Could you elaborate? The hubs are pretty fool proof with sealed cartridge bearings, so I would assume that the freewheel hub version works well. Is the cassette mechanism the weak point? I've not experienced very crisp shifting on the Power Flow cassette, but I mostly blame that on the non-index (brake) cable housing I was using.


----------



## Jak0zilla (May 16, 2010)

DoubleCentury said:


> Could you elaborate?


They lack the shift ramps and profiled teeth that just about every cassette made since these has. (A grudging thank you to Shimano for that innovation.) So under the best of conditions they don't shift crisply.

The teeth broke off the smaller cogs a lot. Noticeably so. I remember dremel'ing flats onto stripped 1st and 2nd position cogs to use the vice to remove them on numerous occasions.

The cassettes weren't always the easiest to come by BITD when they were new. They didn't have enough market share for them to be deeply stocked at shops. Distributors would run out of 12-30 cassettes routinely.

I always wanted to love these hubs. The thread-on version are some of my favorites. But I've never thought the cassette hubs were a good thing to buy or own, and I'm about as much of a Suntour-o-phile as one can get.

It gives me no pleasure to say these things.


----------



## DoubleCentury (Nov 12, 2005)

Ha ha!

I hear you on the broken teeth and lack of tooth profiles.

It seems like the hub mechanisms were pretty solid. There are too many versions of the cassette body: 7 and 8 speed, standard and micro.


----------



## jeff (Jan 13, 2004)

A Suntour to Shimano freehub conversion would be the ticket.


----------



## DoubleCentury (Nov 12, 2005)

I'll get right on that.


----------



## unicrown junkie (Nov 12, 2009)

Double Century, I am about as big a Suntour fan like Zilla is just above my post here.

The XC Pro and Comp freehubs would fail in the middle where the freehub is joined to the hub. Ever tried to replace one? I haven't been able to get my hands on one much less install it. So, mine sit at home looking pretty and that's about all they can do.

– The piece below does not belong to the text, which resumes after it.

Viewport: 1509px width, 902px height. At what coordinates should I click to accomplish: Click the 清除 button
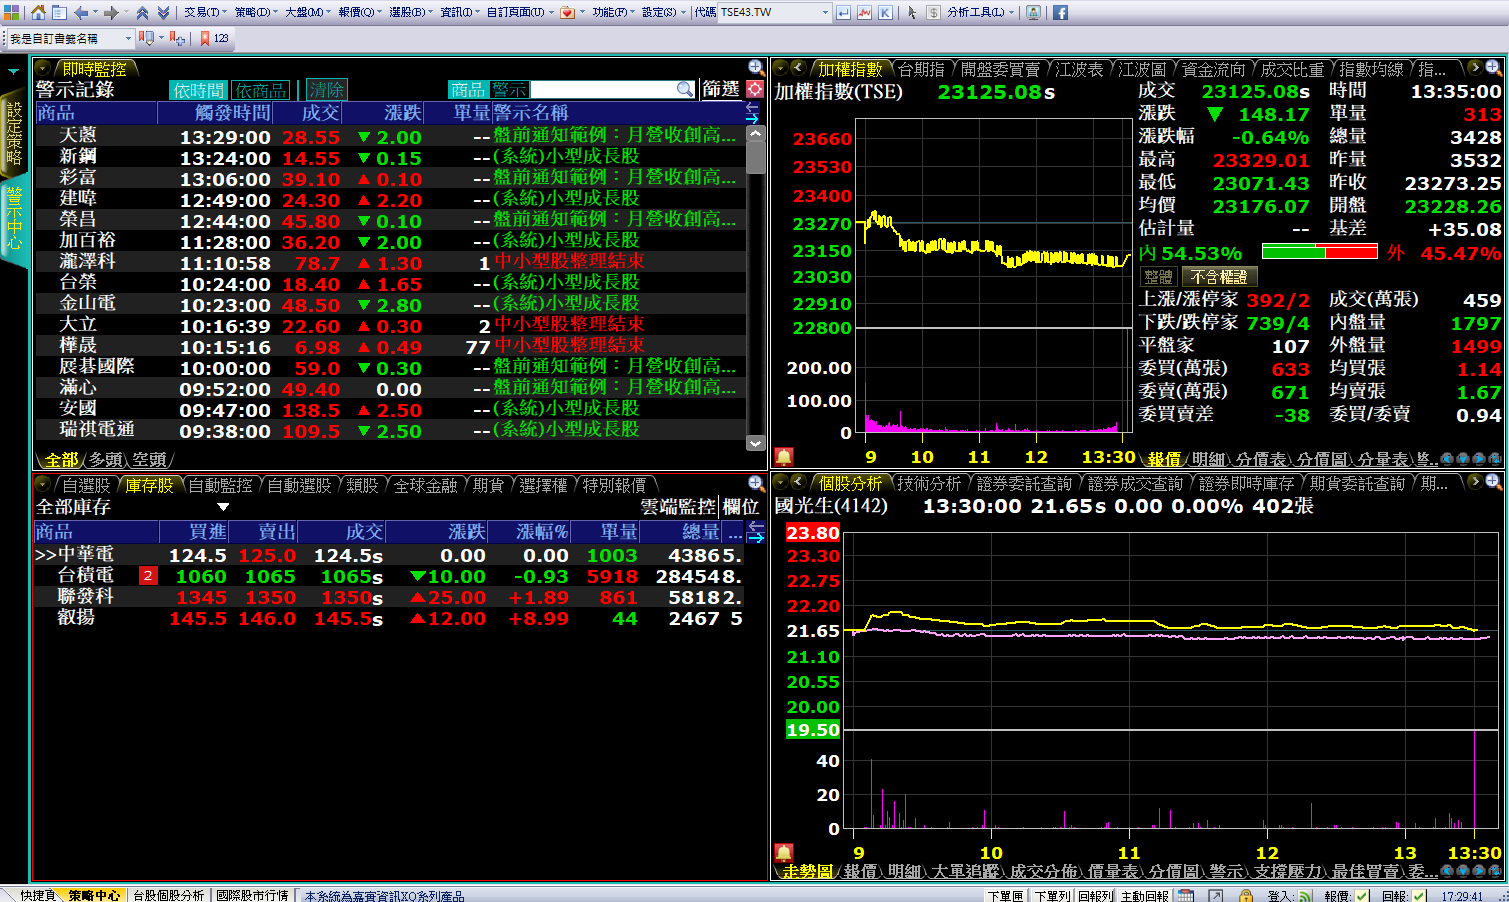326,90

It ends up "wobbling" right in the center of the hub, and getting indexing to work is almost pointless since the spacing keeps changing constantly.

I love the regular FW hubs(and have two pair at home now), but they too have a serious issue.

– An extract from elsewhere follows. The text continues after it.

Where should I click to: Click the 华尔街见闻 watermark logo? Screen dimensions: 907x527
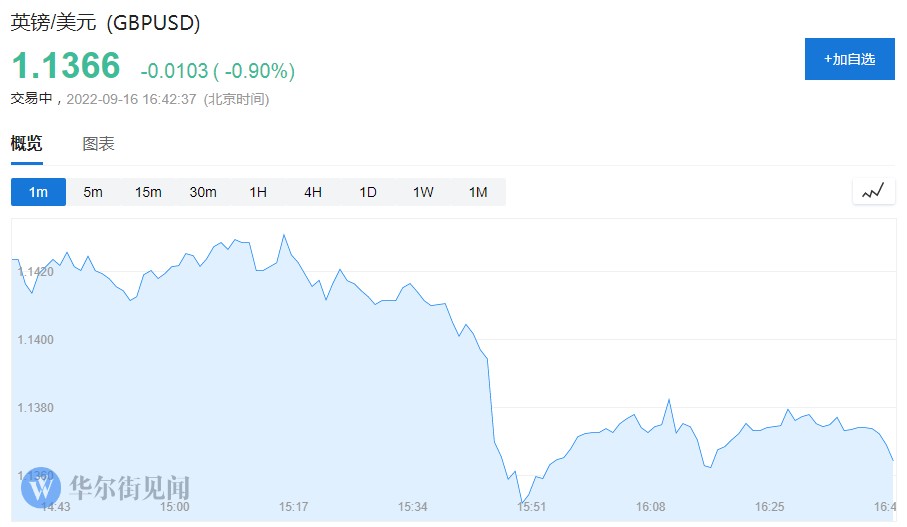click(104, 488)
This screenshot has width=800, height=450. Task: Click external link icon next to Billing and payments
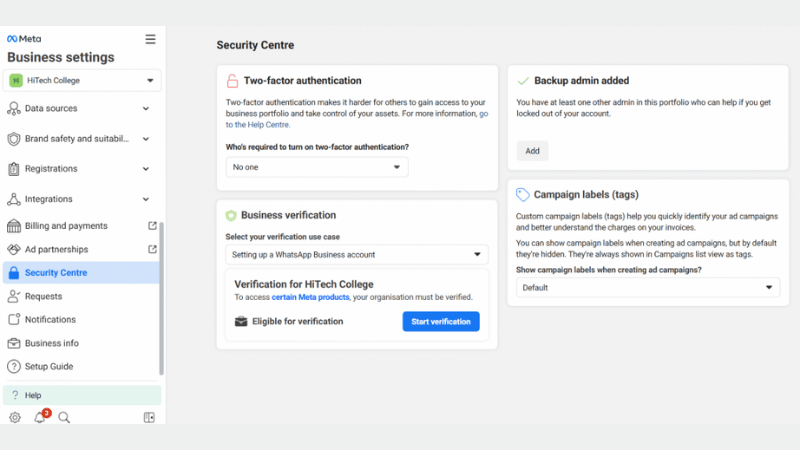point(152,226)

The seals in those things aren't meant to withstand any sort of pressure, they let in copious amounts of contaminated grease into the center section of the hub, thereby making GG irrelevant!


----------



## DoubleCentury (Nov 12, 2005)

Aren't those cartridge lip seals pretty standard on all hubs like Phil, Bullseye, WTB etc.

I've swapped cassette body mechanisms from 7 and 8 and micro and standard many times. Sometimes back and forth as builds change.

Not too long ago, you could get the bodies on eBay fairly easily. What configuration do you need?


----------



## unicrown junkie (Nov 12, 2009)

On mine the seals are different on the inside, I couldn't understand why I was still having dirty grease in the dang thing until I took it apart and discovered the problem.

I still love the hubs and accept that limitation. But I won't ever use the cassette versions again for regular riding. In fact, I like my Special Ed hubs for my 86 Stumpy Sport, those are beefier and I wish those had come along with cassettes back in '88!

Just next to me on my '91 Ibis is an '89 XT hub, it may look ugly in comparison but tye dang still kicks butt 25 years later, thats what I call longevity


----------